In ihren Anfängen konstituierte sich die Universität als inklusive universitas scholarum, als Gemeinschaft von Gelehrten, die aber zugleich auf einer ganzen Reihe von ebenso radikalen wie fundamentalen Exklusionsmechanismen gründete. Als homosoziale Gemeinschaft verwehrte die Universität bis in das 20. Jahrhundert insbesondere Frauen nicht allein den Zugang, sie definierte sich in ihren zentralen Positionen – genannt seien nur die Habilitation und das Privatdozententum – explizit und emphatisch über diese Exklusion.
Die Praktiken der Universität lassen sich über die Rhetorik begreifen, die zusammen mit Grammatik und Dialektik das Rückgrat allen intellektuellen Handelns darstellte. Doch anders als ihre Pendants im angloamerikanischen Raum hat die deutsche Universität die strukturierte Schulung in ihren zentralen Praktiken und Verfahren lang aufgegeben.
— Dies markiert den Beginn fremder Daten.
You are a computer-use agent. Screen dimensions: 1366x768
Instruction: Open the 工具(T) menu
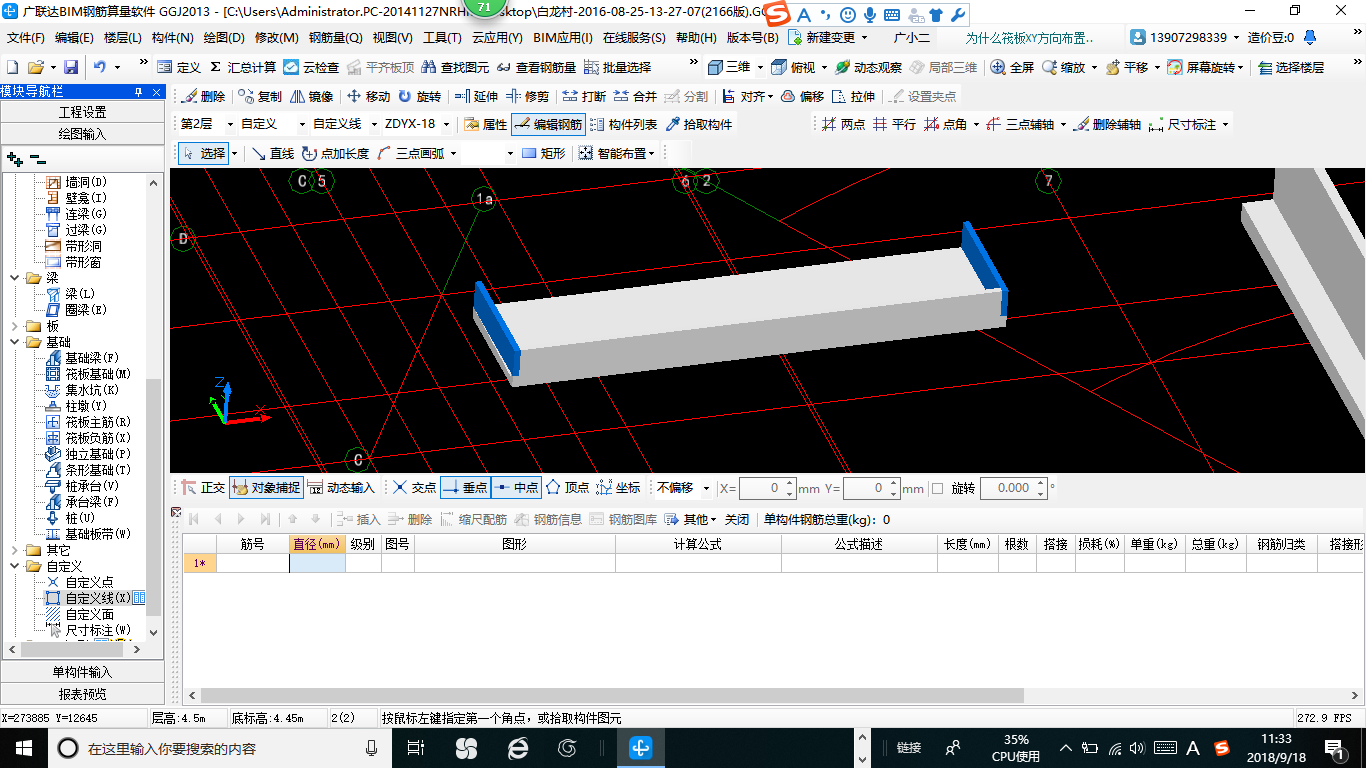point(441,38)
Während wissenschaftliches Schreiben und Argumentieren andernorts umfassend und insbesondere mit Blick auf eine internationale Studierendenschaft erläuternd aufgeschlüsselt und praktisch eingeübt werden, sind derartige Angebote im deutschsprachigen Raum oftmals von der Forschung entkoppelt und als auf individuelle Schwierigkeiten fokussierte Betreuungs- und Beratungsangebote konzipiert. Das mag einer spezifisch deutschen Rhetorikfeindlichkeit und Genieverehrung geschuldet sein, Konsequenz ist in jedem Fall, dass auratische Begabung immer noch den Schlüssel zur akademischen Karriere darzustellen scheint und komplexe Ausschlussmechanismen (s. dazu unten) immer noch unterbeleuchtet bleiben. Die Bemühungen um Diversifizierung, um Chancengleichheit und Internationalisierung, in denen die Freie Universität seit langer Zeit federführend und innovativ vorangeht, können intensiviert und zielgerichteter in die Regellehre eingebracht werden, wenn man diese Geschichte in den Blick nimmt.
Den Kern gelebter Diversität sehen wir in der Ermöglichung von Teilhabe in dem Sinn, Studierende unterschiedlichster Hintergründe zu ermächtigen, erfolgreich und selbstbestimmt am akademischen Betrieb teilzunehmen. Diversität verstehen wir dabei nicht als zu behebende Defizienz. Vielmehr gehen wir davon aus, dass alle Menschen, die als Studierende an die Universität kommen, in die Lage versetzt werden sollen, ihre Talente, Interessen und Kompetenzen bestmöglich zu entfalten, im Sinne sowohl einer individuellen Bildung als auch der Schaffung einer universitas, die ihre Kraft, Dynamik und ihr intellektuelles Potential aus diversitas zieht.
3. Zielgruppen
Das fächerübergreifende Lehrprojekt wendet sich primär an B.A.- und M.A.-Studierende der Fachbereiche Philosophie und Geisteswissenschaften und Geschichts- und Kulturwissenschaften, die sich für das Verhältnis von Rhetorik und Institution interessieren und/oder die eigene akademische Rede- und Schreibkompetenz ausbauen wollen. In einem spezifischeren Sinne versteht es sich als ein gezieltes empowerment für Studierende, denen sich der (Wieder-)Eintritt in die Universität als eine schwer zu bewältigende Hürde darstellt.
Das Projekt wendet sich dabei nicht nur an oft vernachlässigte Zielgruppen, sondern schließt zugleich die Betreuungslücke zwischen den vielfältigen Angeboten der Studieneingangsphase (Mentoring, Einführungen in das wissenschaftliche Arbeiten etc.) einerseits und der Doktorandenausbildung unter dem Dach des Dahlem Research School andererseits.
Insofern als wir als Leitkoordinaten des Lehrprojekts die historische Analyse ebenso wie die methodisch strukturierte Anleitung akademischer Praxis, die Förderung studentischer Autonomie (libertas) und die Aktivierung aller Potentiale zur Teilhabe (diversitas) bestimmen, geht es Hand in Hand mit den im Rahmen der Exzellenzinitiative wie auch der Exzellenzstrategie entwickelten Diversity-Maßnahmen und versteht sich als Beitrag zur Weiterentwicklung diversitätspolitischer Ansätze und deren Umsetzung in der grundständigen Lehre.